By Michel Léonard, Ph.D.
Chief Economist & Senior Vice President, Alliant Insurance | A Blackstone Group Company


Global Macro & Strategy Outlook: Restructuring Not Recovery

Our theme for 2010 is restructuring not recovery. A recovery implies a return to what existed before, in this case global markets before the Credit Crisis. In our opinion, this will not happen. By the end of 2010, investors will look at a global investment landscape vastly different than what existed prior to 2008 along with new macro economic fundamentals.

The new landscape will be driven by growth shifting from the G20 to Emerging Markets, specifically countries relying on demographics and domestic consumption, not exports, for growth. We call these countries “DHD,” shorthand for Domestic Household Demand. In our view, consumer spending and DHD countries will be an increasingly significant driver of global returns, relative to growth in export based on manufacturing driven Emerging Markets which ultimately have greater dependence on growth in the G20. 

New investment landscape: private equity’s Advantage

Based on our data and input from sources in government and central banks, we expect consumer spending in G20 economies to remain relatively weak.
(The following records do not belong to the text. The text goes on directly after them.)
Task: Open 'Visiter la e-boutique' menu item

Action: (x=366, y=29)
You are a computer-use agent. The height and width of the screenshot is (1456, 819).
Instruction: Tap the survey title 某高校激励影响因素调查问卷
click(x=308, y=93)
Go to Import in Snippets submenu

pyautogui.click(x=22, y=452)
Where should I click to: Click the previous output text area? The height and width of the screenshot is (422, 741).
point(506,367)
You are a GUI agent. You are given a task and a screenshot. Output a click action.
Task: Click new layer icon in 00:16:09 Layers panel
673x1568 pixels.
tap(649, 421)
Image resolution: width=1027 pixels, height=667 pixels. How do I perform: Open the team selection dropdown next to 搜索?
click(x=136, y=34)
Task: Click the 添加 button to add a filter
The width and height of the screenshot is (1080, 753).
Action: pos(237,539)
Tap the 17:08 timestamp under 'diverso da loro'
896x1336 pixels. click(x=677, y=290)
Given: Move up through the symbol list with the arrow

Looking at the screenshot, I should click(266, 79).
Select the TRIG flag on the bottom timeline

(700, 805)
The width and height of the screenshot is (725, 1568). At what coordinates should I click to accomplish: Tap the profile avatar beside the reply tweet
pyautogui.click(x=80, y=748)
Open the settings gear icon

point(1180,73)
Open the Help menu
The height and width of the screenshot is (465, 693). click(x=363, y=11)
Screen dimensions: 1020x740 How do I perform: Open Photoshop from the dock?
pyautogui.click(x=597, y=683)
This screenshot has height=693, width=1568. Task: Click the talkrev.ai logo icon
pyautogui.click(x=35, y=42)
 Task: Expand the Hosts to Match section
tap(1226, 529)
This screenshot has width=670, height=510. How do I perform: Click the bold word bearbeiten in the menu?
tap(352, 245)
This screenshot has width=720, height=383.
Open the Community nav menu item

In the sections below, “Don’t look here for growth” and “More like old Europe,” our discussion of the G20 and the US in 2010, we highlight liquidity, rather than CPI-driven inflation, leading to a weakening of US Dollar denominated assets vis-à-vis other countries’.

Because private equity tends to generate rather than simply aggregate data and analysis, we believe PE funds are especially well positioned to harvest growth in the new DHD countries. In “DHD countries not BRIC” and “Data aggregators, generators and the triangulation trap” we identify key portfolio legacy issues hindering investors’ ability to capture the new patterns of growth, including reliance on single-sourced data, which we refer to as data aggregation rather than generation, and stealth index funds, a term we apply to actively managed EM funds with such strong correlation to BRIC indices that they are, by all accounts, indexed funds. 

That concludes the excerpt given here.